Elle hésite et se retourne, elle saisit d'abord son père qui s'effondre dans ses bras, les larmes dévalent des joues pour finir dans sa barbe, il la serre tellement fort que j'ai peur qu'il la brise avant que moi, je n'ai le temps de le faire. Et puis vient le temps de sa mère qui prend son visage entre ses doigts et lui ordonne d'être fort, avec moi, avec le monde tout entier.

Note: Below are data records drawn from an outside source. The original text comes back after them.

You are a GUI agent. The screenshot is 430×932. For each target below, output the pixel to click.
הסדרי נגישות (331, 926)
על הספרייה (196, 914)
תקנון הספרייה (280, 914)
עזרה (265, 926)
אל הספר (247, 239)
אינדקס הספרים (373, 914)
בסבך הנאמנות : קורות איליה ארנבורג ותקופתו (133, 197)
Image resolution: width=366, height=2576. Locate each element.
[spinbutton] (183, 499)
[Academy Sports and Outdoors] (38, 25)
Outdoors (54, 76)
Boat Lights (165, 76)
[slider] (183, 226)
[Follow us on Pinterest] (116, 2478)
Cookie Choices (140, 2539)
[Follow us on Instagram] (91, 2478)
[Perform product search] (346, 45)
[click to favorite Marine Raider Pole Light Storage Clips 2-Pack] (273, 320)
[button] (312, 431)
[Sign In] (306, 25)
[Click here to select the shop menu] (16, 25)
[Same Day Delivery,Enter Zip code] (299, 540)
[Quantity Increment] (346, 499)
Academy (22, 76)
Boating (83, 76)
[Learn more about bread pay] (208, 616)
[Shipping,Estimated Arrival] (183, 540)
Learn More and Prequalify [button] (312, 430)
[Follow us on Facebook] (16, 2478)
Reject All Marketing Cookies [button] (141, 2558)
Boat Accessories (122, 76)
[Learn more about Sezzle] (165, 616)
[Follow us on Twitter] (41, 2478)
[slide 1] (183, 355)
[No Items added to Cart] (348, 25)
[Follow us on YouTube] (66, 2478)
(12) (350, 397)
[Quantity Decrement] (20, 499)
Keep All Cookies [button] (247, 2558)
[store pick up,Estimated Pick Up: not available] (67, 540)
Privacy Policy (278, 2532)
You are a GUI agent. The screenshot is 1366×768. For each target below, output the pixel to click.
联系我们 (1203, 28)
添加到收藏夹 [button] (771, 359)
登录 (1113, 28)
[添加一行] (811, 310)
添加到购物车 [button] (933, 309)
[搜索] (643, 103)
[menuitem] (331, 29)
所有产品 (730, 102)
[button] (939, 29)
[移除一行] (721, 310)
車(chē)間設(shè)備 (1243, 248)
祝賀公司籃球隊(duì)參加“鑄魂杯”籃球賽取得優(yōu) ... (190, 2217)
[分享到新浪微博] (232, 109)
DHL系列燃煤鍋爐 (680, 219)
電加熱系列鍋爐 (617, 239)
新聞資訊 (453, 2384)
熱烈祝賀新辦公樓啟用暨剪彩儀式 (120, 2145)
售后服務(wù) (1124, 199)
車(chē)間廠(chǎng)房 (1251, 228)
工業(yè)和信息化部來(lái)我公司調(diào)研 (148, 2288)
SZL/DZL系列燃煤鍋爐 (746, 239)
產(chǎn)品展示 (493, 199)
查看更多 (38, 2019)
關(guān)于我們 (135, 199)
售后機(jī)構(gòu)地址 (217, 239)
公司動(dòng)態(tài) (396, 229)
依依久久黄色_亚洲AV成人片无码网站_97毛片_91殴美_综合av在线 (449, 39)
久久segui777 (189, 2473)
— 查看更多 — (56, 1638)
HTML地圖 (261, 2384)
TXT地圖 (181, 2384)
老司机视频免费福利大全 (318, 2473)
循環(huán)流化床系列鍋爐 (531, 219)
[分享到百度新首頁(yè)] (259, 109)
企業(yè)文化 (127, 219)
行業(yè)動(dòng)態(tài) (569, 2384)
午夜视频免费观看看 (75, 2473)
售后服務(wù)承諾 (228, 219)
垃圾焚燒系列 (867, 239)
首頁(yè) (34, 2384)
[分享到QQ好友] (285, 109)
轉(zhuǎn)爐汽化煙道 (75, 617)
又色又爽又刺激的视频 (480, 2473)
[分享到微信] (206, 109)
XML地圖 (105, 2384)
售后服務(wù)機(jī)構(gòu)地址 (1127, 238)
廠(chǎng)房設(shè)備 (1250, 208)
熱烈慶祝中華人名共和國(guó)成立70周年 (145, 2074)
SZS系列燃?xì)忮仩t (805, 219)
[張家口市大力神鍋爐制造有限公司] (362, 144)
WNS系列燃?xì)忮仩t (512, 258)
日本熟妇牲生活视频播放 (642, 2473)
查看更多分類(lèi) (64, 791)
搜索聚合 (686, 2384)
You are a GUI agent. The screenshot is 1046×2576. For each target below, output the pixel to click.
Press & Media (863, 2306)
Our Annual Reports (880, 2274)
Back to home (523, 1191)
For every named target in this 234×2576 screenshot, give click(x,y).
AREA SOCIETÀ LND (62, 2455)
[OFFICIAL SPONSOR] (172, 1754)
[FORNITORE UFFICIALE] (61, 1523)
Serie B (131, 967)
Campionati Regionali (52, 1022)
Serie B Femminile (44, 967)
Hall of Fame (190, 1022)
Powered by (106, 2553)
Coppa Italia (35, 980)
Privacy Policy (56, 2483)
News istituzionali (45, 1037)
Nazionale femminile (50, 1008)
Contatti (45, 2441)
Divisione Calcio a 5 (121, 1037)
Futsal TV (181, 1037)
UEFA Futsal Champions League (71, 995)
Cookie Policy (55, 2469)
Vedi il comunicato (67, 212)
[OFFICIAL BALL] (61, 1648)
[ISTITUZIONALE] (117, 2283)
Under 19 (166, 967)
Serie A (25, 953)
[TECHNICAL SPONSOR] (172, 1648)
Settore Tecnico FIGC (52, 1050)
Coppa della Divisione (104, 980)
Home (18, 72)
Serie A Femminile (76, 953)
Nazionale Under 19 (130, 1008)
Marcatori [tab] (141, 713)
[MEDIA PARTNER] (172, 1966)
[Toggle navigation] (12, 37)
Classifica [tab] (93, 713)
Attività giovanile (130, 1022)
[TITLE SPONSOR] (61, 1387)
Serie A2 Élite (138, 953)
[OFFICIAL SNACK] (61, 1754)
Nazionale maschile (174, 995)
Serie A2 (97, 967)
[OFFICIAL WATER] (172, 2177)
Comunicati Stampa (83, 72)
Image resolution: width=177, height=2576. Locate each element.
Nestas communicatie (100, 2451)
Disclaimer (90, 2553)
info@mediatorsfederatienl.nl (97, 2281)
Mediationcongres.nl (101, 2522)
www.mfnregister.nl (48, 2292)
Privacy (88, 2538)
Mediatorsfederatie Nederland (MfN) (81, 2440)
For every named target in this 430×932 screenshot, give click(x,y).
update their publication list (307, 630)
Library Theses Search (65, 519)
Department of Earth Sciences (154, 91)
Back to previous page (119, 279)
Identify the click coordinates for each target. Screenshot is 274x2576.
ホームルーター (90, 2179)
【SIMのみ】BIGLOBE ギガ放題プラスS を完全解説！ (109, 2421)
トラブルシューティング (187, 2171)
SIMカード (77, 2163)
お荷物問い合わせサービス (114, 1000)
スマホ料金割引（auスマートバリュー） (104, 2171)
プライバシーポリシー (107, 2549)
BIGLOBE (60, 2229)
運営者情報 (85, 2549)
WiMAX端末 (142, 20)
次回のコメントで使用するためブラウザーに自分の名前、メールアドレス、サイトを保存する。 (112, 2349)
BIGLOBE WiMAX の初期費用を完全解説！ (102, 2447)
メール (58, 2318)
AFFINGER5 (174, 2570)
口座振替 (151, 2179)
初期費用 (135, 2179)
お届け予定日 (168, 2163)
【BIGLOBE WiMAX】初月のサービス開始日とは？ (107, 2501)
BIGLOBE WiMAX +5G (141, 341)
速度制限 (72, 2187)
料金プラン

Elle ne le sait pas, et c'est pourquoi ils n'ont rien dit. Le blasphème... Ils seront condamnés à être envoyés au dixième étage du Tartare. Personne n'y est jamais allé, c'est une prison que Dieu a créée spécialement pour moi. Aucun criminel humain, même les pires, aucun démon, même ceux qui ont commis des actes si horribles que les hommes ne peuvent même pas l'imaginer... Personne n'a jamais été envoyé au dixième étage du Tartare. Personne ne sait à quoi ça ressemble...à part moi.

Je revois les chaînes sur mes poignets, et je me souviens. C'est pour ça que je vais tout brûler, je ne dois pas oublier, je dois me rappeler pourquoi je me bats.

Il n'existe que deux personnes que je suis incapable de tuer, et avec elle, je vais réduire ce nombre à zéro.

Je suis tombé amoureux d'elle dès que je l'ai vu. Je sais bien que je n'ai aucun contrôle sur ça. Tout cela fait partie de son plan, je me demande si tout ce passe comme il l'a prévue.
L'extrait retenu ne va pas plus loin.